Asimilasyon politikaları, Alevilerin yalnızca kamusal alanda değil, kendi iç dünyalarında da bir bölünmeye neden olmuştur. Bu, bir insanın kendi ruhunda bir “ikilik” yaratır: Bir yanda toplumun dayattığı maskeler, diğer yanda bu maskelerin altında ezilen gerçek benlik. Fanon’un kavramsallaştırdığı bu içsel çatışma, Alevilik özelinde, bir varoluşun dramatik kaybını temsil eder.
Homo Sacer: Hukuk ve Varoluşun Kıyısında Yaşamak
Giorgio Agamben, modern devletin belirli bireyleri ve toplulukları hukuki koruma dışında bırakarak onları “çıplak yaşam”a indirgediğini söyler. “Homo sacer” kavramıyla ifade ettiği bu durum, bireyin yaşam hakkının tanınmaması, varlığının yalnızca biyolojik bir gerçeklik olarak görülmesi anlamına gelir. Türkiye’de Alevilik, bu çıplak yaşamın somut bir örneğidir.

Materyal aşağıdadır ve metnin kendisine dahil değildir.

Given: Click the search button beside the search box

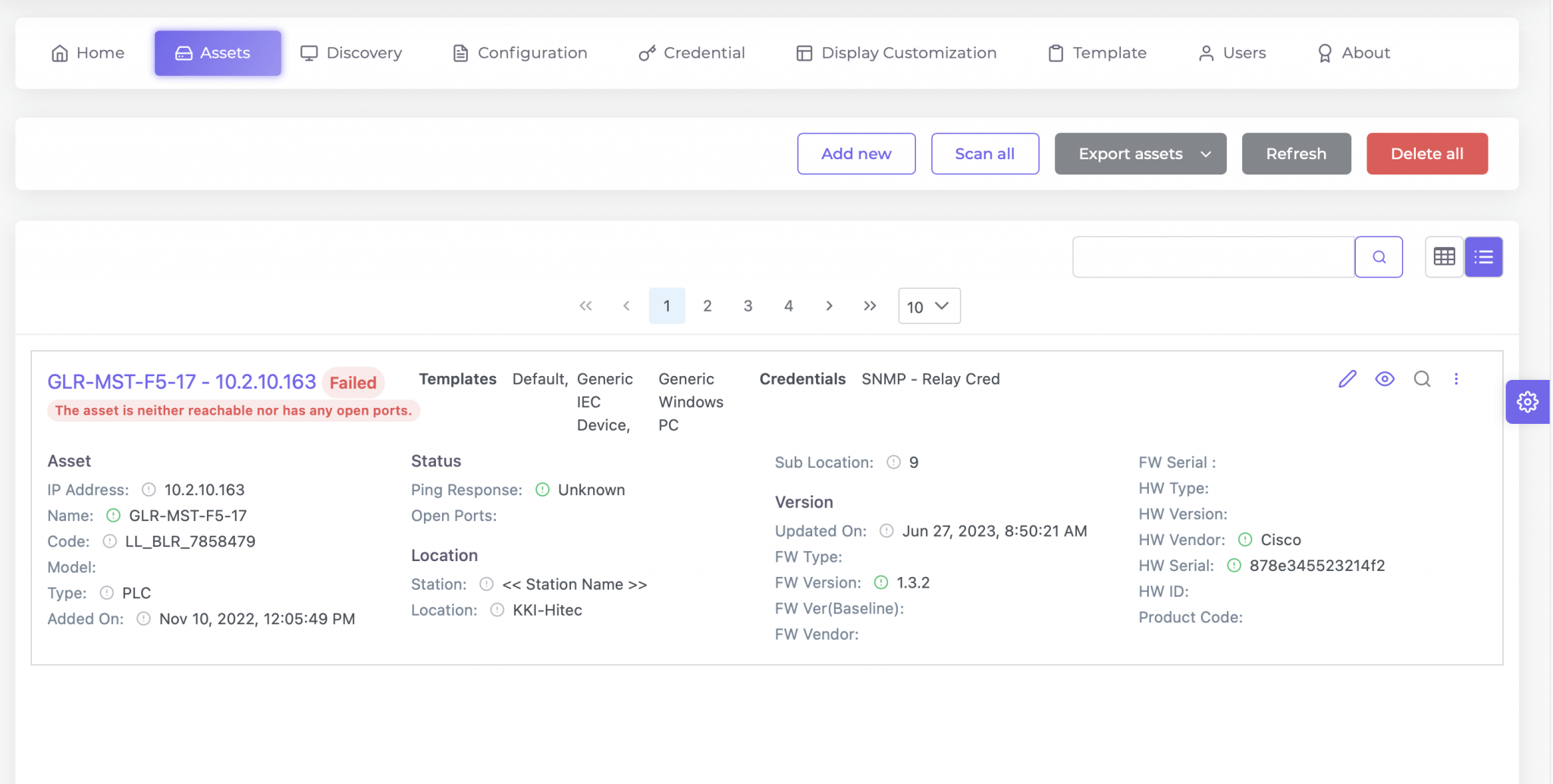Looking at the screenshot, I should point(1379,257).
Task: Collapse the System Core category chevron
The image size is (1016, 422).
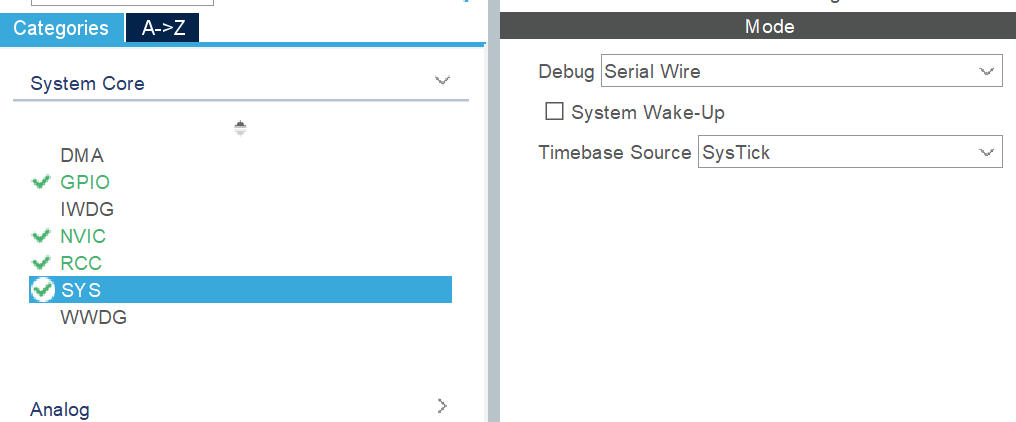Action: (442, 81)
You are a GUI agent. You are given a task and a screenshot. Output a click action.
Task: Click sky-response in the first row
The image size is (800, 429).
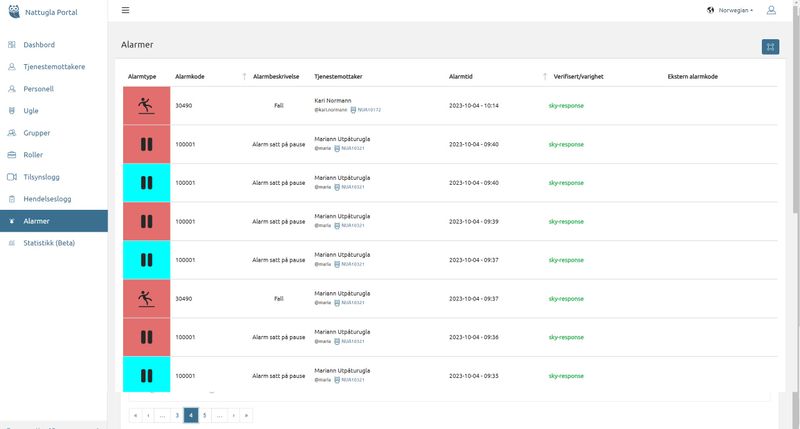click(566, 105)
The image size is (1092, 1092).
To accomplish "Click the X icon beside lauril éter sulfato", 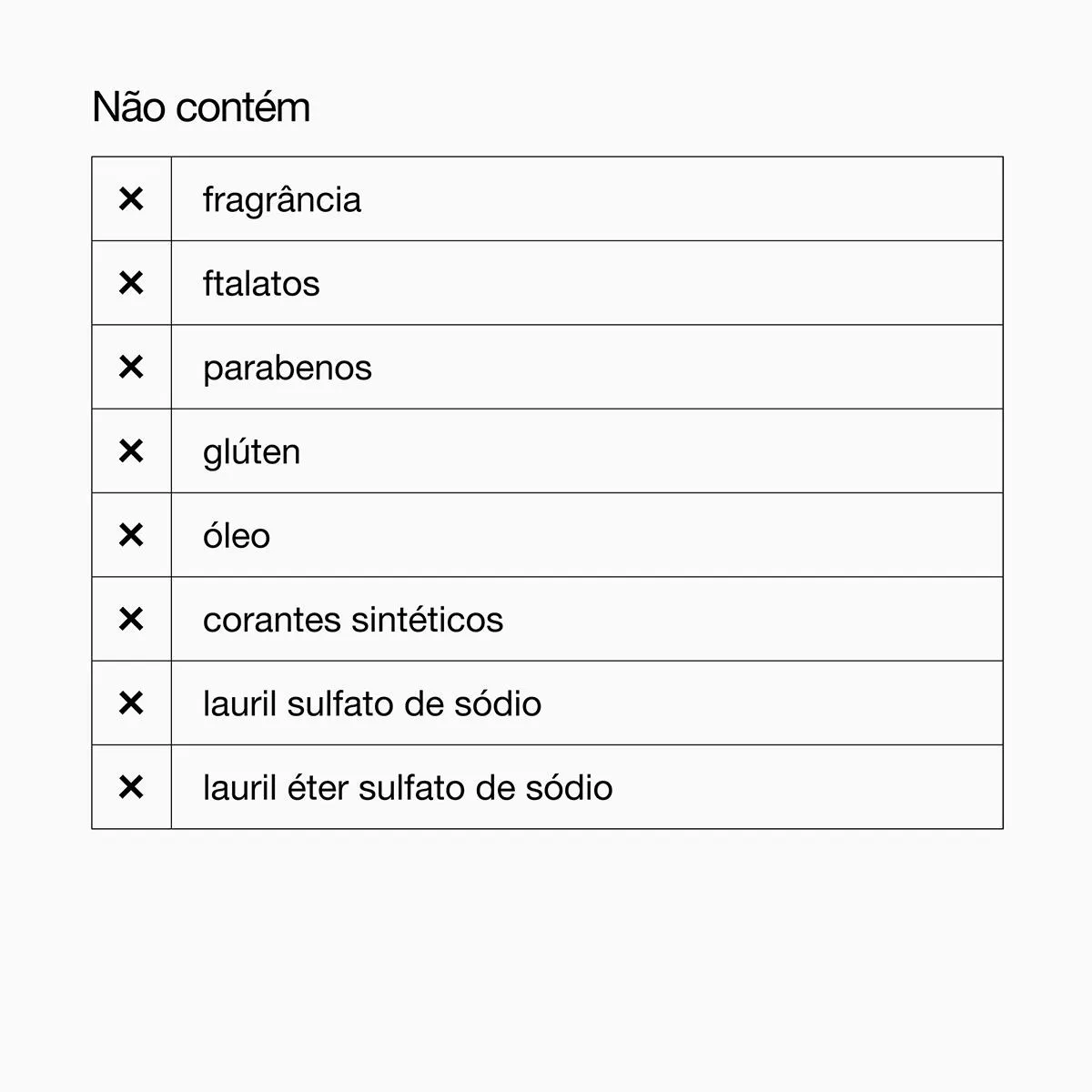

Alevilerin ibadethanelerinin resmi olarak tanınmaması, inançlarının yok sayılması ve hukuki düzlemde korunmamaları, onları Agamben’in tanımladığı biçimde “çıplak” bir varoluşa mahkum eder. Bu, bir topluluğun yalnızca yaşam alanlarından değil, tarihsel ve kültürel hakikatlerinden de dışlanmasıdır. Homo sacer, burada bir kimliğin sınırda yaşama zorlanmasının metaforu haline gelir.
İkincillik ve Özgürleşme: Beauvoir’ın İzinde
Simone de Beauvoir, “İkinci Cinsiyet” eserinde, kadınların toplumun ikincil konumuna itilişini sorgular. Kadın, tarih boyunca erkeğin “öteki”si olarak tanımlanmıştır; onun varlığı ancak egemen öznenin perspektifinde anlam bulur. Bu kavram, Alevilik bağlamında da derin bir anlam kazanır: Aleviler, Türkiye’de egemen dini yapının ötekisi olarak konumlandırılmışlardır.
Beauvoir’ın “ötekilik” kavramı, Alevilerin toplumsal yapı içindeki marjinalleşmesini açıklamak için güçlü bir araçtır. Ancak Beauvoir’ın özgürleşme çağrısı, yalnızca bu durumun teşhisinde değil, aynı zamanda bu durumdan kurtuluş yolunun açılmasında da önemlidir. Alevilik, yalnızca “öteki” olmaktan kurtulup kendi kimliğini tanımlama hakkını elde ettiğinde, gerçek bir özgürlüğe ulaşabilecektir.
Demokrasiye Giden Yol
Demokrasi, yalnızca çoğunluğun iradesini yansıtan bir yönetim biçimi değil, aynı zamanda her bireyin ve topluluğun varoluşuna saygı duyan bir etik düzendir. Türkiye, Aleviliği asimilasyon politikalarıyla baskı altına alarak, bu etik düzeni ihlal etmektedir. Foucault’nun biyopolitik denetimi, Gramsci’nin hegemonik rızası, Fanon’un maskelenmiş varoluşu, Agamben’in çıplak yaşamı ve Beauvoir’ın ötekiliği, bu trajik hikâyenin felsefi altyapısını oluşturur.
Ancak bu hikâye, bir kader değildir. Türkiye, kimliklerin tanınmasını ve eşitliği temel alan bir demokratik düzen inşa ettiğinde, yalnızca Alevilerin değil, tüm toplumun özgürleşmesinin kapısını aralayacaktır. Alevilik, bu yeni düzende, bir varoluş mücadelesinden çok, insanlığın ortak mirasının bir parçası olarak hak ettiği yeri bulmalıdır.